水稻Ac×Ds后代基因组DNA中Ds侧翼序列的扩增及其Ds插入分析

采用TAIL-PCR技术从经鉴定含Ac/Ds双元件的材料中扩增Ds侧翼序列并测序, 对水稻Ac×Ds后代基因组DNA进行Ac和Ds插入的PCR分析。利用NCBI的BLAST软件, 以Ds侧翼序列为待查询序列进行GenBank在线搜索比对, 获得Ds插入相关基因的染色体定位和功能注释等信息。对扩增的93个有效Ds侧翼序列进行分析, 结果显示, 有21个水稻杂交后代中Ds插入于基因编码区, 其余72个插入在基因间序列, 其中12个插入在特定基因的上游3 kb以内的间隔区。本研究强调了提高Ds侧翼序列扩增和Ac/Ds植株筛选效率的技术关键。
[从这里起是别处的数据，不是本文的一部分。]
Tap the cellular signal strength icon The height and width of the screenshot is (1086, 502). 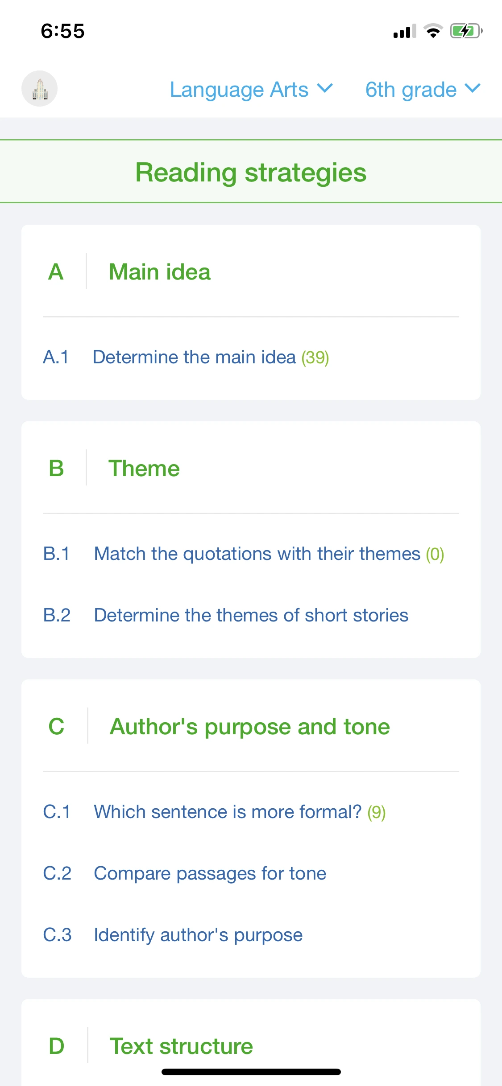[404, 31]
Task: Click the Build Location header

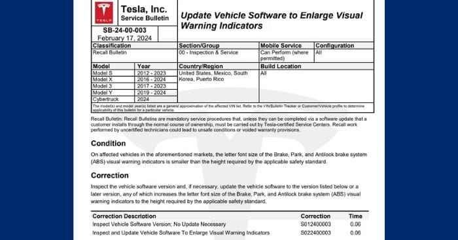Action: 316,66
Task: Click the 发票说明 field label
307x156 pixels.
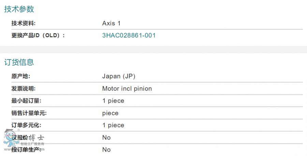Action: (24, 89)
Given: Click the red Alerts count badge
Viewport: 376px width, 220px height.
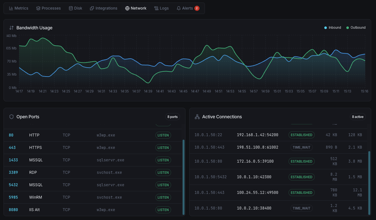Looking at the screenshot, I should (x=197, y=8).
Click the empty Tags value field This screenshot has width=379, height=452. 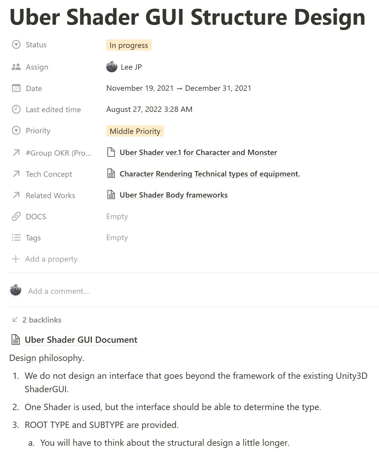tap(117, 238)
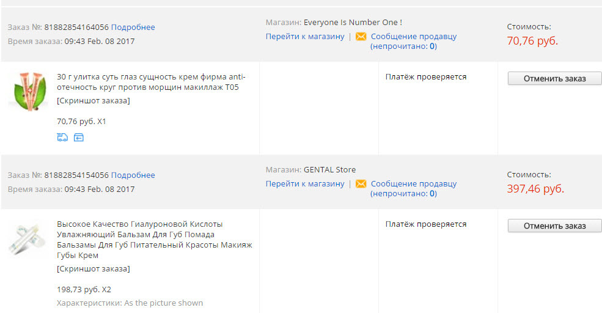Click the delivery truck icon under snail cream
Image resolution: width=602 pixels, height=313 pixels.
[x=62, y=138]

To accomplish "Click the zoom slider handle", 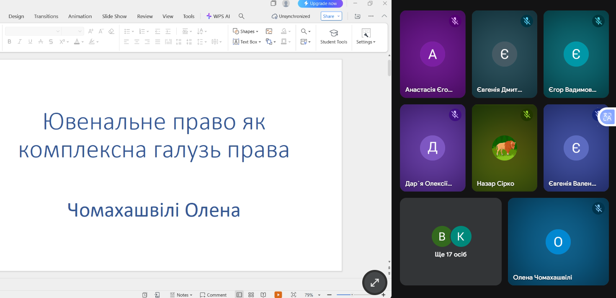I will point(352,295).
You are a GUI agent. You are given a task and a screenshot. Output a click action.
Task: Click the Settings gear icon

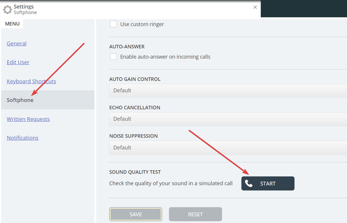click(7, 9)
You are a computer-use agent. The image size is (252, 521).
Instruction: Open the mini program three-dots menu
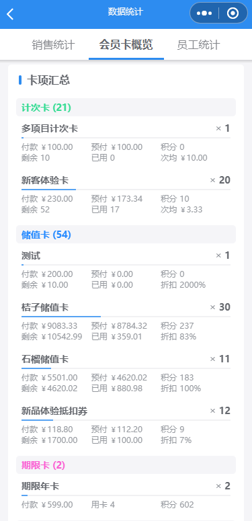[x=204, y=13]
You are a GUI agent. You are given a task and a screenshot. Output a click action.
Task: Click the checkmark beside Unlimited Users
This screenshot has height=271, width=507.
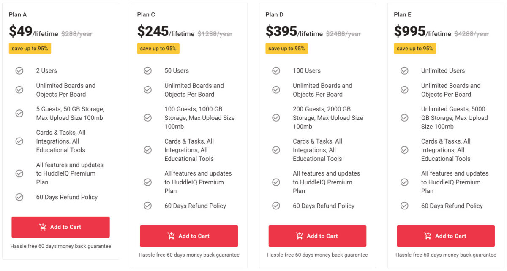point(405,70)
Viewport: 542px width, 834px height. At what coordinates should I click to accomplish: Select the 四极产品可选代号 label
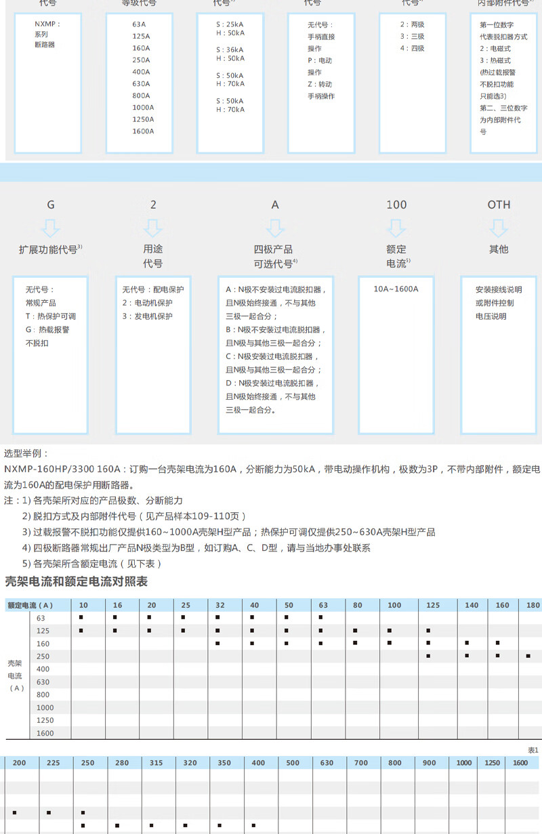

Amplification of Ds Flanking Sequences from Rice Genomic DNA of Hybrids of Ac × Ds Lines and the Analysis of Ds Insertions

Ac and Ds insertions among the genomic DNAs of hybrids of Ac x Ds lines were screened by PCR. The genomic DNAs, which were proved to harbour both Ac and Ds, were used as templates in TAIL-PCR to clone the Ds flanking sequences. The cloned specific fragments were sequenced, and the sequenced Ds flanking sequences were used as query sequences to perform on-line sequence comparing analysis against GenBank by employing BLAST program of NCBI. The information about the chromosome location of Ds-inserted genes, or genes immediately downstream of the inserted sites, and their functional innotations were achieved. Based on the analysis from the cloned 93 Ds-flanking sequences, it was found that 21 hybrid plants had Ds insertions in genic regions, whereas the remaining 72 samples's intergenic regions were inserted by Ds element. Moreover, among the 72 regions, 12 were inserted immediately upstream (within 3 kb) of specific genes. Also, the strategies to improve the performance in cloning the Ds flanking sequences and in screening the Ac/Ds lines were emphasized.